Home Rhythm

From RevOps to Home Ops, Apparently

What happens when you take RevOps instincts, a break from work, two young kids, and a bunch of AI experiments into the family operating system.

When I left my job, I pictured a period of restorative spaciousness. I would go on walks. I would read books in the daytime. I would become the kind of person who casually ordered an affogato on a Monday afternoon.

Instead, I accidentally became the Chief of Home.

It turns out our home was already a small organization. It had recurring tasks, shifting priorities, multiple stakeholders, and an unusually snack-dependent user base. What it did not have was anything resembling an operating system.

In my old life, I worked in Revenue Operations. I was paid to notice where information got lost, where ownership was fuzzy, and where a process relied too heavily on one person remembering everything. Then I came home and ran a system entirely dependent on one person remembering everything. The person was me.

I knew the soccer registration date. I knew which child had pajama day on Thursday, that we were nearly out of toothpaste, that the passport had to be renewed, and that a birthday gift was sitting in a virtual cart somewhere. I also knew none of these things were individually difficult. Together, they created a low electrical hum in my brain that never fully turned off.

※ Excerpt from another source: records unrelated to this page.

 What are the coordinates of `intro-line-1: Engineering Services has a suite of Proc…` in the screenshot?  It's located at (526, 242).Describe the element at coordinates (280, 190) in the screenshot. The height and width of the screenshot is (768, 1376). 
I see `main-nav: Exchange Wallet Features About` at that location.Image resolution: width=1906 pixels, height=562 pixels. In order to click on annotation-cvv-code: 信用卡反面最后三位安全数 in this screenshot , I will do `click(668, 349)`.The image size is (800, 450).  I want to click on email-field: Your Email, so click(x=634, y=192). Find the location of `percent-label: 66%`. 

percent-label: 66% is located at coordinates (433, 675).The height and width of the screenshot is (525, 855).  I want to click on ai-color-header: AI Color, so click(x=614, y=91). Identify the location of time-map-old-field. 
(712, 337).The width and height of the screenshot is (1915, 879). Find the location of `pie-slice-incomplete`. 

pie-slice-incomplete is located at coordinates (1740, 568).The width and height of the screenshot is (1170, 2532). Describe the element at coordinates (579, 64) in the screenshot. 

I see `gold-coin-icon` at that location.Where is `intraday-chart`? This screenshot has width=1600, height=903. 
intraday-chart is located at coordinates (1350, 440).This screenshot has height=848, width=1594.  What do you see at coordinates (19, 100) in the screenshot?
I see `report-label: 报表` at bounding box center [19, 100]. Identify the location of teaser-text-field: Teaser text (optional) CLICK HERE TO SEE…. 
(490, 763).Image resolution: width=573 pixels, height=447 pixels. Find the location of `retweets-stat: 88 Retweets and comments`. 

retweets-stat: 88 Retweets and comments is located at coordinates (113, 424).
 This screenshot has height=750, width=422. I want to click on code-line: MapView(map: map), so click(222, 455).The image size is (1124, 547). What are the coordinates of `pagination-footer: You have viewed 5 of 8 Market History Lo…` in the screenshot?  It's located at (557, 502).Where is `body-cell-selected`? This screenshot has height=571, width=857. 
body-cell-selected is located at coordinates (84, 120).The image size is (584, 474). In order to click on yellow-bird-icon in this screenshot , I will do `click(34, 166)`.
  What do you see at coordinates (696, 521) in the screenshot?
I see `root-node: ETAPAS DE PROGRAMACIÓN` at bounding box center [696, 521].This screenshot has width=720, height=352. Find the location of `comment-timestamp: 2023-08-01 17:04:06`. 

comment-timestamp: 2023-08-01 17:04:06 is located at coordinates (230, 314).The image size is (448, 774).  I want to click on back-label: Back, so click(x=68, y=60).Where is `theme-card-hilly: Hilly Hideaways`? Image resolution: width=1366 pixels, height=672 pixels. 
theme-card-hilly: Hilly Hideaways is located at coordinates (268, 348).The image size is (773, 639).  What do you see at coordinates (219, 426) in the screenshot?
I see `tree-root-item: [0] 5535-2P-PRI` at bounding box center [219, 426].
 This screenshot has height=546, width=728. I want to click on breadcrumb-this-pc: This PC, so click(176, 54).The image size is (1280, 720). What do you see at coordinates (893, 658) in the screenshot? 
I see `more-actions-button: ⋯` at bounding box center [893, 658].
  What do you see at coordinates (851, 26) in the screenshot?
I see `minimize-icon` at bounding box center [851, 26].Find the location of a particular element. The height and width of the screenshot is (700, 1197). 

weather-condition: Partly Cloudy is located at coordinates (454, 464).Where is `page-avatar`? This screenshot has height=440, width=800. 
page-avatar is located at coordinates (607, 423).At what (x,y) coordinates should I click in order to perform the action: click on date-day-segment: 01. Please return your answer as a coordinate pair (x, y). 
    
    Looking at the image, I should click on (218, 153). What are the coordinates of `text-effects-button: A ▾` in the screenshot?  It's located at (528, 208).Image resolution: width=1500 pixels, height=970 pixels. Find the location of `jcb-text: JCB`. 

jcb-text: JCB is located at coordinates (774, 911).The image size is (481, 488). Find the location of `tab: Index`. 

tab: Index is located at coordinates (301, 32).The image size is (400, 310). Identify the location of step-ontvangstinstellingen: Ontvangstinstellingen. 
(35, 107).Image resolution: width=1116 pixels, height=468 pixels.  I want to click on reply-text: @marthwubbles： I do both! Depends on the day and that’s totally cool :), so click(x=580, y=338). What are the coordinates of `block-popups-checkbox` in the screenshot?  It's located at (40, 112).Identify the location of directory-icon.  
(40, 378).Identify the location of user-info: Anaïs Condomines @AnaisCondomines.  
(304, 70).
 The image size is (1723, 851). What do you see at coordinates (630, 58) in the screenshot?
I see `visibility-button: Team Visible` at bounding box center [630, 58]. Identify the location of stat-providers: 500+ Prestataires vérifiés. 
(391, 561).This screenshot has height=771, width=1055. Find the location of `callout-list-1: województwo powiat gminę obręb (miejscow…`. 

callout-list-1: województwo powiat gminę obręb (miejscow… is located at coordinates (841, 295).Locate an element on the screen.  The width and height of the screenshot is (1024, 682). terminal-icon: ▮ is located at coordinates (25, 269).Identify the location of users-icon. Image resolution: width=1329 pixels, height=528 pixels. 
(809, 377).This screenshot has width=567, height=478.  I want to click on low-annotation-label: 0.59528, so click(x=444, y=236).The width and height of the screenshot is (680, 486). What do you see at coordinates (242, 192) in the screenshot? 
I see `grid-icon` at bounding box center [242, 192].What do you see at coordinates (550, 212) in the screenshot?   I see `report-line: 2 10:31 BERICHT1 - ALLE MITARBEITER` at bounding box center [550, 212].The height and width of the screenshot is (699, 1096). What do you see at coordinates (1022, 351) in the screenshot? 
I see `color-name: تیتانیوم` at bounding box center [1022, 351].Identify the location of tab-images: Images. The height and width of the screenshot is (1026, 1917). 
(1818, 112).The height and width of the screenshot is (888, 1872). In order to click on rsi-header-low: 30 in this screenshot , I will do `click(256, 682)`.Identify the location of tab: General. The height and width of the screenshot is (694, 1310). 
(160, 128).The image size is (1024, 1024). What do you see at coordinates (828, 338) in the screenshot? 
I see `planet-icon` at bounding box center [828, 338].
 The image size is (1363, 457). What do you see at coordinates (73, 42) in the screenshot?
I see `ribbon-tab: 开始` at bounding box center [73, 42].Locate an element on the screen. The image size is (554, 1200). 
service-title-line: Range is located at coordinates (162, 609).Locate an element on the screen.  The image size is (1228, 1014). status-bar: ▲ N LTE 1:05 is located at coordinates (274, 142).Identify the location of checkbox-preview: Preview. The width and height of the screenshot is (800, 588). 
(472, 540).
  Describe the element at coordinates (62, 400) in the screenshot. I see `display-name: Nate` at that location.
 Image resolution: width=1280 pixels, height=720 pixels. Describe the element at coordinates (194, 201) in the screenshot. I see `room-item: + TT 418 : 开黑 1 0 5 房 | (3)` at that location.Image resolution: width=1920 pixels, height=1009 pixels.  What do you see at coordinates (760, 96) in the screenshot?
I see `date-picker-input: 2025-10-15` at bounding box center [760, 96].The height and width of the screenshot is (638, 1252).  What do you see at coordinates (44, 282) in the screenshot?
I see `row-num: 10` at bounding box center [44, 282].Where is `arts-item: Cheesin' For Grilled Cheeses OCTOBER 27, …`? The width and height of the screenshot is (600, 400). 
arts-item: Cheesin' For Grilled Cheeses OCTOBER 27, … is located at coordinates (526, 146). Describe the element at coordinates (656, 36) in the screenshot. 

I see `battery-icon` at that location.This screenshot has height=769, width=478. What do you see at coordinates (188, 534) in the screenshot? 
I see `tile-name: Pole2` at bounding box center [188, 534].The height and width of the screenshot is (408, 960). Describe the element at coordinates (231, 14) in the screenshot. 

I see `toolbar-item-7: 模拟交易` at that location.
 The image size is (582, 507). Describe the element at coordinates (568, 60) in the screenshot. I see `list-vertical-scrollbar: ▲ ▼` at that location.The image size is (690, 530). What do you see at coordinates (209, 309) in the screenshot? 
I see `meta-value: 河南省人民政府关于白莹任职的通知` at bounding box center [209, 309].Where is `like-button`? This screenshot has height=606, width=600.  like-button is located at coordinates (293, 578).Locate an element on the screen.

I thought I needed a better chore tracker.

Naturally, I started building one.

This was partly practical and partly an excellent way to avoid folding laundry while still feeling professionally adjacent. I made a place for recurring chores. Then I added one-time tasks. Then due dates, categories, notes, and small next steps for the tasks that were technically one item but spiritually a minor government program.

But the more I used it, the more I realized the list was not the problem. The problem was the feeling of holding the whole list at once.

A normal to-do app sees twelve tasks and says: here are your twelve tasks. My brain already knew that. What I wanted was something to say: these two things matter today, this one would be helpful, and the rest are allowed to stop shouting.

A softer operating layer

That idea became Home Rhythm. Home Flow is the home-cooked app that started it — Robin Sloan's term for software built for one household, not for scale.

Home Flow helps me get the invisible work out of my head and onto a humane plate for now. Home Rhythm is the larger experiment: this writing, the app, and a place to think about modern family life, mental load, AI, and the strange ambition of wanting life to function better without turning everyone I love into a quarterly objective.

I am interested in AI here, but not as a magic efficiency machine. I do not need a robot to produce seven optimized weeknight dinners and a color-coded family mission statement. I need help sorting the messy inputs of real life. I need something that can notice the form in the email, turn it into a next step, and understand that a Tuesday with two activities and a tired five-year-old is not the day to reorganize the pantry.

Of course, the experiment does not always go smoothly. Just recently, in a Codex workflow I'm experimenting with for digesting school emails, I asked it to look through the inbox and tell me the camp pickup details for my son. It confidently and calmly told me that "the email didn't specify the standard pickup time," as if the matter had now been settled and I could simply leave him there forever. This is roughly where AI is for me right now: useful, not magic. It can help gather, summarize, and reason through the mess, but it still needs a human nearby to say, "Thank you, but the child does in fact need to be retrieved."

Mostly, I want to see whether better systems can create more ease without creating more system to maintain.

So, what am I doing here?

I am building small things and testing them on my actual life. I am writing down what works, what absolutely does not, and what the whole experiment reveals about the invisible machinery of a family. Every household runs on its own weird logic. This one is mine. I am writing it down in case it makes someone else's a little easier to see.

There will be chores here, certainly — and the occasional discovery that the towels were apparently part of a larger operating system. But I am not trying to become the CEO of my home. I would like to be a person who lives in it.